(What needs to be done) With the pictures omitted, please transcribe exactly the lines beginning at the one that contains "Where should I" and ending with the last line of the records below.

(Material for this exercise)
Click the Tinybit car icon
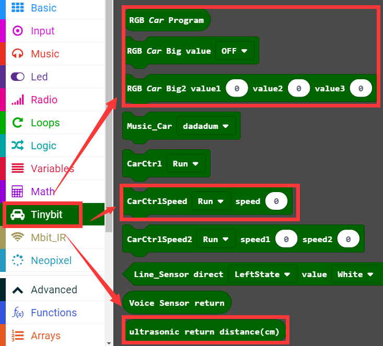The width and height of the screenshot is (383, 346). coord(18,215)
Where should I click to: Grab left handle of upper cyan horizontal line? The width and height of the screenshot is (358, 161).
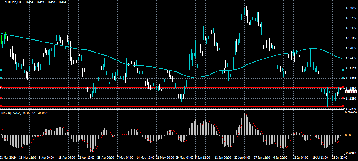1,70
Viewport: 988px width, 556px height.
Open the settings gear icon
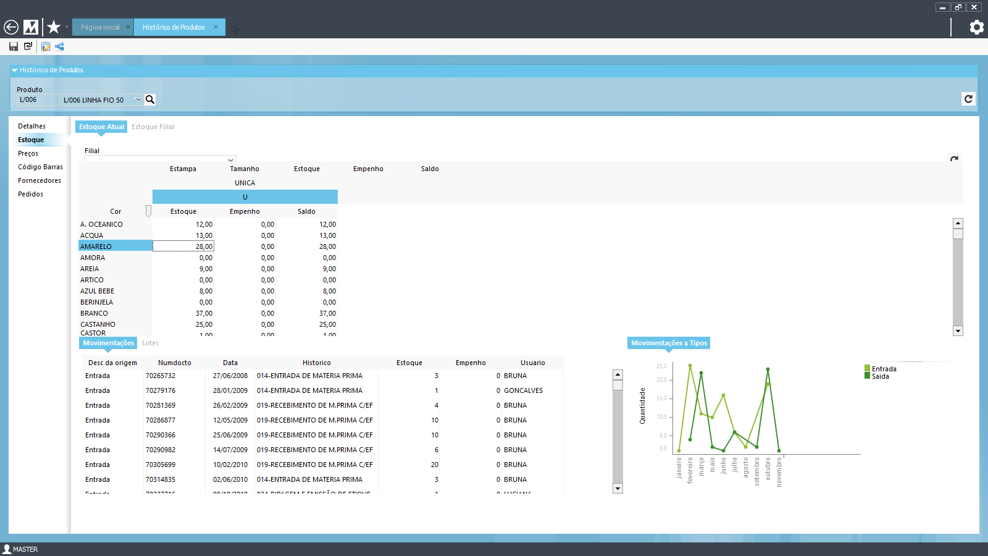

(The answer)
Where should I click to: Grab left handle of upper cyan horizontal line? The width and height of the screenshot is (358, 161).
1,70
Viewport: 988px width, 556px height.
Open the settings gear icon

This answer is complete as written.